List of tasks:
1 > According to the chronometer article, in what year did Parks Canada find the wreck of HMS Erebus?
2 > Write out the passage of the chronometer article starting at "One of my favourite" and ending at "expedition aboard HMS Erebus.".

Document passage:
#####

Written by Dr Emily Akkermans, Curator of Time at the Royal Observatory Greenwich

One of my favourite chronometers in our collection is perhaps an unlikely candidate to get excited about.

All that remains of this once highly accurate timepiece used to navigate at sea is the upper half of the box and an ivory plaque that allows us to identify the instrument as made by James Moore French in 1828 with the serial number 4214.

So what's so remarkable about an empty chronometer box?

Journey of a time traveller

Despite its unappealing appearance now, 'French 4214' was once a prized chronometer with a remarkable history. It journeyed on some very interesting 19th-century expeditions, including HMS Beagle's voyage to the Galapagos with Charles Darwin and the doomed Franklin expedition aboard HMS Erebus.

Image of a small square mahogany box with its lid open
Wooden brass-bound mahogany chronometer box (AAA​​2233)

The Admiralty purchased 'French 4214' in 1828 for use on Royal Navy ships. It immediately accompanied Henry Foster, a brilliant naval captain and astronomer with a promising naval career, on board HMS Chanticleer, a scientific expedition to measure variations in gravity using pendulums across the Atlantic Ocean.

Fifteen chronometers were issued to help measure meridian differences, or differences of longitude, between ports and islands in the Atlantic. Unfortunately, Foster’s career was cut short as he fell from his canoe and was drowned in the Chagres River whilst measuring longitudes in Panama.

'French 4214' returned to England and was subsequently issued in 1831 to the second voyage of HMS Beagle with Captain Robert FitzRoy, accompanied by the now-famous Charles Darwin.

HMS Beagle in Sydney harbour (PAD8969)

Alongside 21 other chronometers, 'French 4214' helped measure a chain of meridian distances around the globe and survey the coast of South America. After five years and 40,000 miles, 'French 4214' returned to the Royal Observatory in need of repair and maintenance.

Lost in the ice

The chronometer's fate was sealed when it was issued to HMS Erebus in 1845. Two Royal Navy ships, HMS Terror and HMS Erebus, captained by Sir John Franklin set off on a scientific expedition to the Arctic.

They were last seen in the summer of 1845, after which they were never heard from again. In 1848, the Admiralty launched the first of many searches in the hope of finding the expedition.

In 1849 a note was found describing how the ships had got stuck in the ice and were abandoned by the crew in 1848. Franklin had died a year earlier. Despite multiple rescue attempts, no survivors were ever found; both ships and 129 crew had seemingly disappeared.

The disaster captured the Victorian imagination and a total of 39 missions were sent to the Arctic to establish what had happened. Despite this, it was not until 2014 that Parks Canada found the wreck of HMS Erebus, followed by the discovery of HMS Terror in 2016.

A diver recovers a decanter from the wreck of HMS Erebus (© Parks Canada)

#####

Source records
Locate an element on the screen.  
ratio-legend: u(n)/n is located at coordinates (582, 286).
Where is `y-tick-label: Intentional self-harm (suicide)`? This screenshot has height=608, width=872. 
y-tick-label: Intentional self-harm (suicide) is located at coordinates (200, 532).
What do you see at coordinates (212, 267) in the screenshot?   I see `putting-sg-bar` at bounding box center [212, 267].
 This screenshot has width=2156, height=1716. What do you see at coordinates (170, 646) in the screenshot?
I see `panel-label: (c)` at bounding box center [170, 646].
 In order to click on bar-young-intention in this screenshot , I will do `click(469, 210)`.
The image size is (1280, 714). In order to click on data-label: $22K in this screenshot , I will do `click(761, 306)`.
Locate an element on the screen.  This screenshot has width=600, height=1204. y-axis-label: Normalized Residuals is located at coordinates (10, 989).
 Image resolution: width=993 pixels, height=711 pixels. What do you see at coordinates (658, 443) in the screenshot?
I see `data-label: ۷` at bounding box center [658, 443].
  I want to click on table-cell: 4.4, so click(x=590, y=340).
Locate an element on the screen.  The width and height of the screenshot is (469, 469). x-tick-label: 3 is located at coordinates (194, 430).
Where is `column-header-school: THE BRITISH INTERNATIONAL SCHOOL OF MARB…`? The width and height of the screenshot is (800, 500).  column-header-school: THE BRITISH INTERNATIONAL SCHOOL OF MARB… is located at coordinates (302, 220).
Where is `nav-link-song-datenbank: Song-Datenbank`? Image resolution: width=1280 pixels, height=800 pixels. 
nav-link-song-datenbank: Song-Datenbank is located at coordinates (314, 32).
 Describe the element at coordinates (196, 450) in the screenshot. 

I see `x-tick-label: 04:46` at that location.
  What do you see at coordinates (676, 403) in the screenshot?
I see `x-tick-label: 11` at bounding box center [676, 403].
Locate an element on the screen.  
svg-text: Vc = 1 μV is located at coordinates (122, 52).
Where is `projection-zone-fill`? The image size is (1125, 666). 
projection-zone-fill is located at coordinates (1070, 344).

#####

Response list:
1 > 2014

2 >
One of my favourite chronometers in our collection is perhaps an unlikely candidate to get excited about.

All that remains of this once highly accurate timepiece used to navigate at sea is the upper half of the box and an ivory plaque that allows us to identify the instrument as made by James Moore French in 1828 with the serial number 4214.

So what's so remarkable about an empty chronometer box?

Journey of a time traveller

Despite its unappealing appearance now, 'French 4214' was once a prized chronometer with a remarkable history. It journeyed on some very interesting 19th-century expeditions, including HMS Beagle's voyage to the Galapagos with Charles Darwin and the doomed Franklin expedition aboard HMS Erebus.